:: Available data ::

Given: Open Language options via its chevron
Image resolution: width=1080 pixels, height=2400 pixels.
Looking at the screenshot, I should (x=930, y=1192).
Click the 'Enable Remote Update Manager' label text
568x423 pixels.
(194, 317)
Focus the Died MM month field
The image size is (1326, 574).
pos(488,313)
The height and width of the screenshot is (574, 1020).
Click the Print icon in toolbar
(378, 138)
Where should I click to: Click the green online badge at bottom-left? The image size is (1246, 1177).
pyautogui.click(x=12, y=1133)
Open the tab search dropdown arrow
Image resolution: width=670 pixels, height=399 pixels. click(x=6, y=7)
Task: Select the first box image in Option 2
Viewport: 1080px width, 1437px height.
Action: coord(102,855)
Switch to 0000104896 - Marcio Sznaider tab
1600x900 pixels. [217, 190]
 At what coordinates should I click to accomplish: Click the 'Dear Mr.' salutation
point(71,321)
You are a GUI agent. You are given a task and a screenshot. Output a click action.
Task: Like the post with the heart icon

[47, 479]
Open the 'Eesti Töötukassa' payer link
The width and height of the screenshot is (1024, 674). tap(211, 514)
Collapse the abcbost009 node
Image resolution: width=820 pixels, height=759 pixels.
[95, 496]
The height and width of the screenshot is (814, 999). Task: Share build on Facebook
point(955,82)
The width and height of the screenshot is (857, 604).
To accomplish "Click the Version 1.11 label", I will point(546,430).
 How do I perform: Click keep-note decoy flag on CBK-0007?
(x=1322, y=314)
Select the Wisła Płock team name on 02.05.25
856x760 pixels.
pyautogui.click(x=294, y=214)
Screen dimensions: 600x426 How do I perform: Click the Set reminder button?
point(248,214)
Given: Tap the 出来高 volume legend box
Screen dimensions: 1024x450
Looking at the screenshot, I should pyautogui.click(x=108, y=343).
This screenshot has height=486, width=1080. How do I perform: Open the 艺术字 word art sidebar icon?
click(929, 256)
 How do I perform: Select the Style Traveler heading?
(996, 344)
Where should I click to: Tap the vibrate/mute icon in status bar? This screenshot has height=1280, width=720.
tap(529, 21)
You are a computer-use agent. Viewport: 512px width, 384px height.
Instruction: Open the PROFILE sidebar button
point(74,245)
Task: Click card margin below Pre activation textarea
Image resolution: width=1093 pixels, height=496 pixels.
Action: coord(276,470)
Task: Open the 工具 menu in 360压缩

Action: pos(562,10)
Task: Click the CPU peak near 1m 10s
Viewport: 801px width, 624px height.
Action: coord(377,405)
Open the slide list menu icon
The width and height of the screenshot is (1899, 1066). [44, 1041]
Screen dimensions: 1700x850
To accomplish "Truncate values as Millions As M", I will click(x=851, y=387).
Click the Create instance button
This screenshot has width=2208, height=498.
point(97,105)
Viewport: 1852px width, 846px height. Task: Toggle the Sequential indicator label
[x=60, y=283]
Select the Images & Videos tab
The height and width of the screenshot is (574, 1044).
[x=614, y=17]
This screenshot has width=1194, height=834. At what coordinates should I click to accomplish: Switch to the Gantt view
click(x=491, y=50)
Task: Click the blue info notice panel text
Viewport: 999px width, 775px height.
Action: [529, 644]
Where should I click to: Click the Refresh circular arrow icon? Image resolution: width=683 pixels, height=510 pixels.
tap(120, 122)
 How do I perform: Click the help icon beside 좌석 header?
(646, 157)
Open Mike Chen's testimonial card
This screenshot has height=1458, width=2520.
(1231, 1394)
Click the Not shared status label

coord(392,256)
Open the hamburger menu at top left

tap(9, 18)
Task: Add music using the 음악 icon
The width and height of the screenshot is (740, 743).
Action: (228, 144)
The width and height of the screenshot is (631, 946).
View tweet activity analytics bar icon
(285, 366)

:::

## Task requirements
Extract the data in full. Keep it word for word.

## Task solution
Given: Open Language options via its chevron
Image resolution: width=1080 pixels, height=2400 pixels.
Looking at the screenshot, I should (x=930, y=1192).
Click the 'Enable Remote Update Manager' label text
568x423 pixels.
(194, 317)
Focus the Died MM month field
The image size is (1326, 574).
pos(488,313)
The height and width of the screenshot is (574, 1020).
Click the Print icon in toolbar
(378, 138)
Where should I click to: Click the green online badge at bottom-left? The image size is (1246, 1177).
pyautogui.click(x=12, y=1133)
Open the tab search dropdown arrow
Image resolution: width=670 pixels, height=399 pixels. click(x=6, y=7)
Task: Select the first box image in Option 2
Viewport: 1080px width, 1437px height.
Action: coord(102,855)
Switch to 0000104896 - Marcio Sznaider tab
1600x900 pixels. [217, 190]
 At what coordinates should I click to accomplish: Click the 'Dear Mr.' salutation
point(71,321)
You are a GUI agent. You are given a task and a screenshot. Output a click action.
Task: Like the post with the heart icon

[47, 479]
Open the 'Eesti Töötukassa' payer link
The width and height of the screenshot is (1024, 674). tap(211, 514)
Collapse the abcbost009 node
Image resolution: width=820 pixels, height=759 pixels.
[95, 496]
The height and width of the screenshot is (814, 999). Task: Share build on Facebook
point(955,82)
The width and height of the screenshot is (857, 604).
To accomplish "Click the Version 1.11 label", I will point(546,430).
 How do I perform: Click keep-note decoy flag on CBK-0007?
(x=1322, y=314)
Select the Wisła Płock team name on 02.05.25
856x760 pixels.
pyautogui.click(x=294, y=214)
Screen dimensions: 600x426 How do I perform: Click the Set reminder button?
point(248,214)
Given: Tap the 出来高 volume legend box
Screen dimensions: 1024x450
Looking at the screenshot, I should pyautogui.click(x=108, y=343).
This screenshot has height=486, width=1080. How do I perform: Open the 艺术字 word art sidebar icon?
click(929, 256)
 How do I perform: Select the Style Traveler heading?
(996, 344)
Where should I click to: Tap the vibrate/mute icon in status bar? This screenshot has height=1280, width=720.
tap(529, 21)
You are a computer-use agent. Viewport: 512px width, 384px height.
Instruction: Open the PROFILE sidebar button
point(74,245)
Task: Click card margin below Pre activation textarea
Image resolution: width=1093 pixels, height=496 pixels.
Action: coord(276,470)
Task: Open the 工具 menu in 360压缩

Action: pos(562,10)
Task: Click the CPU peak near 1m 10s
Viewport: 801px width, 624px height.
Action: coord(377,405)
Open the slide list menu icon
The width and height of the screenshot is (1899, 1066). [44, 1041]
Screen dimensions: 1700x850
To accomplish "Truncate values as Millions As M", I will click(x=851, y=387).
Click the Create instance button
This screenshot has width=2208, height=498.
point(97,105)
Viewport: 1852px width, 846px height. Task: Toggle the Sequential indicator label
[x=60, y=283]
Select the Images & Videos tab
The height and width of the screenshot is (574, 1044).
[x=614, y=17]
This screenshot has width=1194, height=834. At what coordinates should I click to accomplish: Switch to the Gantt view
click(x=491, y=50)
Task: Click the blue info notice panel text
Viewport: 999px width, 775px height.
Action: [529, 644]
Where should I click to: Click the Refresh circular arrow icon? Image resolution: width=683 pixels, height=510 pixels.
tap(120, 122)
 How do I perform: Click the help icon beside 좌석 header?
(646, 157)
Open Mike Chen's testimonial card
This screenshot has height=1458, width=2520.
(1231, 1394)
Click the Not shared status label

coord(392,256)
Open the hamburger menu at top left

tap(9, 18)
Task: Add music using the 음악 icon
The width and height of the screenshot is (740, 743).
Action: (228, 144)
The width and height of the screenshot is (631, 946).
View tweet activity analytics bar icon
(285, 366)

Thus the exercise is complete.